Desde antes del tiempo

jueves, septiembre 27, 2007

What




What if I decide not to speak anymore
What if I declare I´m not worth to be heard anymore
And what if my best words are just rubbish from the soul

What if I decide not to be anymore
What if I declare I wont cry anymore
I think I should try it
Just for one day in any case
So may be after my pledge of total silence
Of my pledge of total nonbe
My words, the ones from my soul would be heard
By millions of people
Who think
I´m woth it just because of being me

lunes, septiembre 17, 2007

Una cuestión de edad



Hay muchas tradiciones que, a pesar de las distancias temporales y geográficas, son compartidas por las personas.
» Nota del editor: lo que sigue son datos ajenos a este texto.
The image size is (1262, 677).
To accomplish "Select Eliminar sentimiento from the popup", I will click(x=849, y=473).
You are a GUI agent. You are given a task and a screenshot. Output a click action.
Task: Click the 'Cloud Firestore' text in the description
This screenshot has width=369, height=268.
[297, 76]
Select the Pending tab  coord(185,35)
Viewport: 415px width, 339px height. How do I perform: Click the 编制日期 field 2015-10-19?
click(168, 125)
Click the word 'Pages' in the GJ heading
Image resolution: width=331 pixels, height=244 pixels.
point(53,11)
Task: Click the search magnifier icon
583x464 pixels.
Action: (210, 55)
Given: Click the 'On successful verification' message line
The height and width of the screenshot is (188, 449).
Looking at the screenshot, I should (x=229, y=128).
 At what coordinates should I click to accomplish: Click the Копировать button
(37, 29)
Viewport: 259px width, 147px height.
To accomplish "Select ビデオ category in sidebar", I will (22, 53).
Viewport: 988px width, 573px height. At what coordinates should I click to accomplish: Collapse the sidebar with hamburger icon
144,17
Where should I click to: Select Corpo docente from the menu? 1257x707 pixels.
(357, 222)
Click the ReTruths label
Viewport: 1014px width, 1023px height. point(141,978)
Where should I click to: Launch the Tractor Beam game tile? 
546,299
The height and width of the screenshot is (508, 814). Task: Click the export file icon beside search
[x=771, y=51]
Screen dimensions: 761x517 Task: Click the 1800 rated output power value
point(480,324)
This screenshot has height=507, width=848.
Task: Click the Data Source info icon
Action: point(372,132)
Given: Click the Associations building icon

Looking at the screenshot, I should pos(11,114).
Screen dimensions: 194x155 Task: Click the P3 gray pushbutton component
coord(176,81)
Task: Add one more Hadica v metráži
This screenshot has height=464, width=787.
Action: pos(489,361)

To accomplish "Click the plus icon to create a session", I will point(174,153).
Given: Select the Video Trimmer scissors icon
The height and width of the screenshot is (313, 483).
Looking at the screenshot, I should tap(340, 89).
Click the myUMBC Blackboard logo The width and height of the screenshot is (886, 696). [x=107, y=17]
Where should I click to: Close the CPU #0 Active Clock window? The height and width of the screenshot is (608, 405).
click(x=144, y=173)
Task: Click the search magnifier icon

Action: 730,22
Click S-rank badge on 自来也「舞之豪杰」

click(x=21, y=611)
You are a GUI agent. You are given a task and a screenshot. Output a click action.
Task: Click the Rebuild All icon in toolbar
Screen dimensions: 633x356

Una de ellas es la de descalzarse cuando llegamos a casa. Será por limpieza, simple comodidad o por alguna ley no escrita, no lo sé y creo que tampoco me importa. Lo cierto es que en mi casa, desde que tengo uso de memoria, era abrir la puerta y sacarse los zapatos un mismo movimiento. Recuerdo que el padrastro de una amiga, un hombre que por edad calificaba más para abuelo que para padre, nos criticaba ampliamente y nos decía que nos iban a entrar bichitos por entre los dedos de los pies.
Andar “en patas” era sinónimo de libertad: el final de un largo día de escuela (colegio bilingüe doble escolaridad), más tarde de facultad y luego de trabajo. Inclusive he llegado al extremo de sacármelos en el hall de entrada del edificio o en el ascensor después de una fiesta, o en verano –confieso que todavía lo hago- en época de sandalias, quedar descalza bajo el largo mantel de algún lujoso restaurant.
Tengo dos anécdotas al respecto que ilustran mi placer por el “descalzamiento”, ambas en Punta del Este: la primera yendo con mi marido a cenar a uno de esos restaurantes de moda, apenas bajo del auto se me rompen las sandalias de diseñador que lucía esa noche, iba vestida, si mal no recuerdo, con unos pantalones tipo hindúes, y ante la incomodidad de caminar sin un taco opté por la excentricidad permitida en esos balnearios de entrar directamente descalza; la otra, unas noches más tarde en otro restaurant de moda que está ubicado directamente entre los médanos a unos cuántos kilómetros del centro, los high heels quedaron directamente en el auto ya que al primer intento se hundieron en la arena fría de Marismo, tal el nombre del exclusivo lugar.
De casada, el ritual es el mismo, llegar y largar primero zapatos y después la cartera y tapado. Si suena el teléfono mientras abro la puerta me resulta imposible atenderlo con los pies aprisionados, la cartera puede colgar de mi hombro por horas, los pies DEBEN estar libres.
Cuando nació mi primer hijo, la locura era tal que los invitados sí o sí debían descalzarse para entrar al cuarto del bebé, vaya una a saber qué porquería habrían pisado antes de llegar a mi casa. Mis hijos, ya tengo dos, y si bien el “bebés”sólo queda mi recuerdo, heredaron la locura de la madre y no importa a dónde vayan, lo primero que hacen es descalzarse y si pueden sacarse también las medias. A nosotros los de la raza de pies descalzos nos da lo mismo si hace frío, calor, llueve o hay humedad. Los pies deben ser libres y los dedos al viento.
Pero el tiempo pasa y en una charla con un grupo de amigas, una confesó que desde hace un tiempo usa pantuflas, no de esas que se veían en las antiguas películas americanas, con taco y pompones, sino esas pantuflas de viejo en camiseta en la vereda. Todas nos empezamos a reír, y mi amiga entre carcajadas agregó:”lo peor es, cuando me levanto temprano para despertar a los chicos para ir al cole, en esta época del año en que una se arrastra cuando suena el despertador, y mi primer pensamiento es: por lo menos tengo mis pantuflas. En serio chicas, tienen que probarlo.”
En la tarde de ayer cuando cerraba las valijas para volver a Buenos Aires, estábamos en Bariloche por eso del Spring week de los colegios modernos, miré las chinelas que te da el hotel, y sabiéndolas descartables, metí un par en el bolso.
Hoy a las 7 sonó el despertador, después de insultar, bajito para no despertar a mi marido, en cuatro idiomas, me incorporé y recordé el comentario de mi amiga. En la oscuridad del cuarto busqué las pantuflas que dicen sweet dreams y me las calcé. Cuánta razón tiene Annabelle, no hay nada más placentero que levantarse de madrugada y ponerse las pantuflas. ¿Será, como preguntó ella, que nos estamos poniendo viejas?